Mikey needs to think about doing anything he can to minimize that stress.

Even if it means accepting help from me.

*****

Justin

As I kind of expected, Lindsay is totally not pleased that Brian isn't with me. While Gus is upstairs collecting his things, she starts getting really snippy about how "if this is how he's going to be about his days with Gus …" but there's no way I'm going to put up with that shit. 

I remind her how much time he's taken away from Kinnetik in the last week - not just for the court stuff, but to help her deal with Mel, and find a place to live. 

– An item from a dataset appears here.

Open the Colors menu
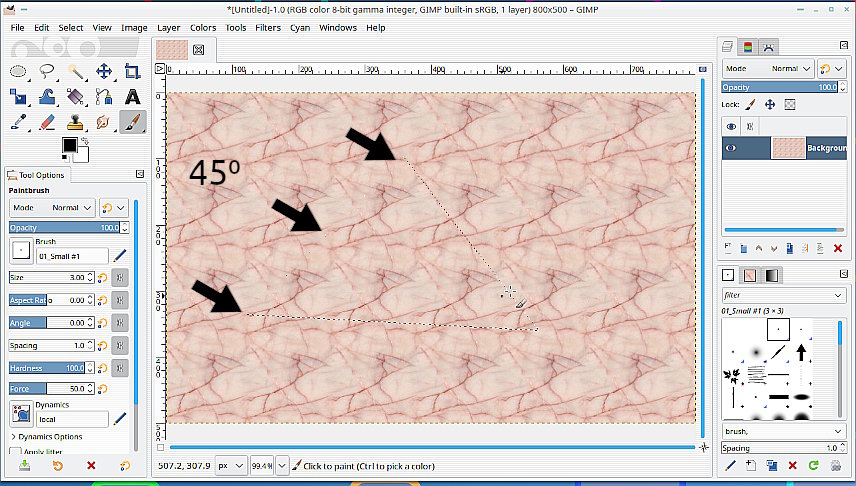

"He has a business to run," I tell her. "He needs to make up some of that time. Besides, we promised Gus that he and I would make his Dad's birthday cake."

"You could do that here," she protests. But Gus comes downstairs just then and immediately makes his presence felt. 

"No!" he says. "Me and Dus are going to do it."

"I could help," Lindsay's still clearly clinging on to trying to become part of the day's dynamic. 

"No!" Gus says again. "It's got to be just me and Dus. You can't come."

And clasping his leather bear in one hand and dragging his backpack (which, by the way stuff is spilling out of it I'm guessing he packed himself) with the other, he heads to the door.

I know I should probably reprimand him, make him apologize for speaking that way to his mother, but fuck it! These arrangements were agreed days ago. Gus has got every right to be upset that she's trying to change them now, so all I do is to take the backpack off him and open the door.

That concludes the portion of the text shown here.